Like the Cape, easily added to, Colonials soon sported wings, decks, porches and attached garages. As time went by, fewer and fewer of the smaller Cape Cods were sold and the larger Colonial in its many different forms, particularly the split-level, became the dominant tract house style by the mid-1960s.
The Ranch
The Ranch Style became become one of the dominant home styles during the middle decades of the century and passed the Colonial in popularity by the 1970s. The Ranch was geared to casual indoor-outdoor living with its open floor plan, semi-enclosed patios nestled between the wings of the house and extensive use of glass doors and large picture windows to bring the outdoors in. In 1977, 77% of the single-family houses built in the U.S. were single story Ranches and Capes.
he Ranch was born in the sprawling southwest. Architect Cliff May is widely credited with having built the first Ranch style home in San Diego in 1932. Although to the modern eye, May's house does not look very much like a ranch-style house, it did have all the usual ranch features. It was greatly influenced by low-roofed Spanish-adobe houses on which thick walls, broad overhanging eaves and tile roofs were intended to keep the house cool in blistering desert summers. The complete absence of blistering desert summers did not keep the style from quickly migrating north and east into the suburban landscape.
This was due to a unique confluence of events. First, a casual, west coast style of living promised by the one story open Ranch design struck a chord with American homebuyers.

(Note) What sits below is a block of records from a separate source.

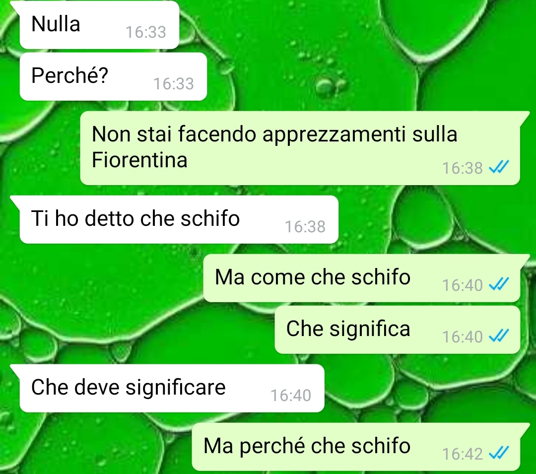Tap the 'Che significa' sent message
The image size is (536, 474).
[397, 330]
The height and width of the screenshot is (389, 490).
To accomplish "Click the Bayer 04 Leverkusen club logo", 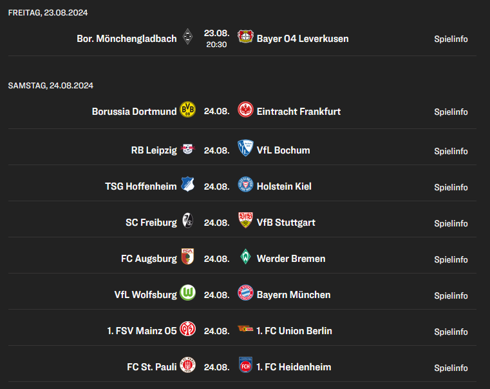I will (x=245, y=36).
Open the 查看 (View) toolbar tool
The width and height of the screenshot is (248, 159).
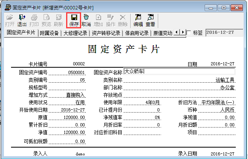click(x=150, y=20)
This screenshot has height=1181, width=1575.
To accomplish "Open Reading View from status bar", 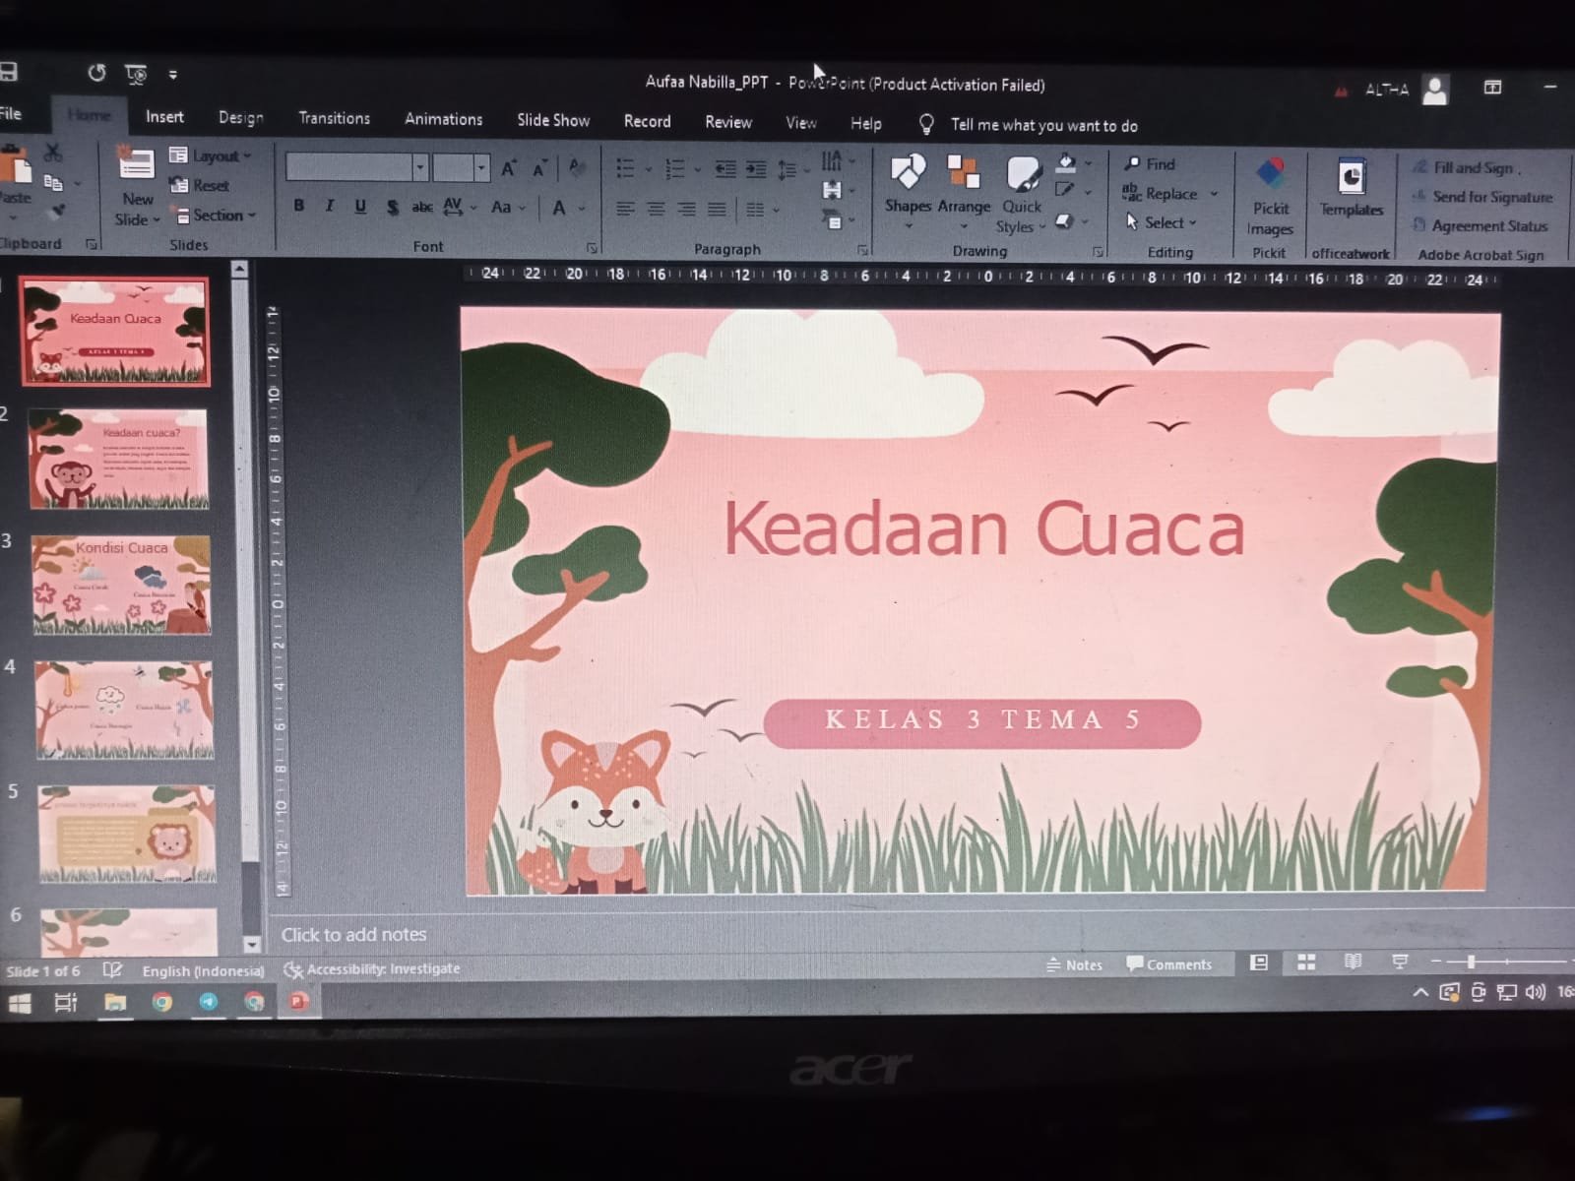I will tap(1354, 962).

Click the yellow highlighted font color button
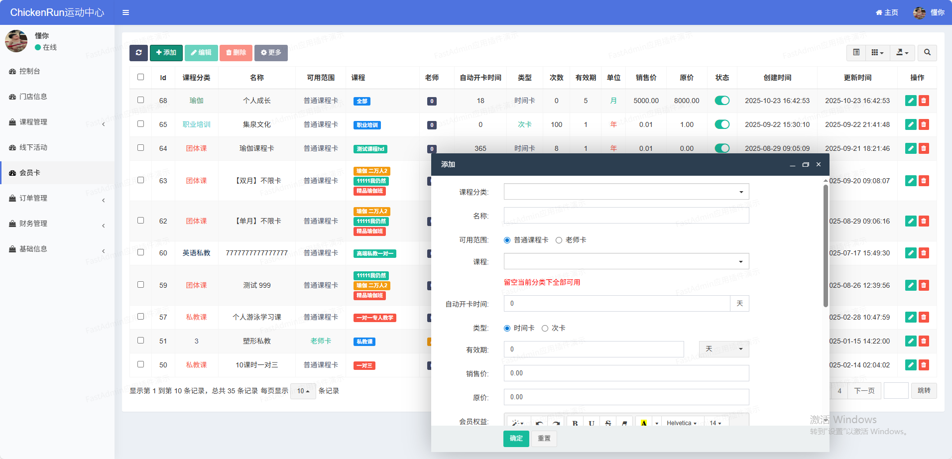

Second, relatively inexpensive land in the suburbs meant that even the modestly affluent could afford the wide lots required for a rambling Ranch style. Third, and possibly most important, central home heating had become inexpensive and convenient. In the days when a wood-burning fireplace or coal stove was the main heat source, heating a house took a lot of work cutting wood or shoveling coal. Building up rather than out made the most efficient use of heat rising from the first floor to also warm the second (and possibly third). But in the 1950s, reliable, cheap central heat was available just by turning up the furnace thermostat. It made Ranch houses possible in cold climates. Without central heating and later air-conditioning, the Ranch style would probably be nothing more than an interesting Southwest regional curiosity.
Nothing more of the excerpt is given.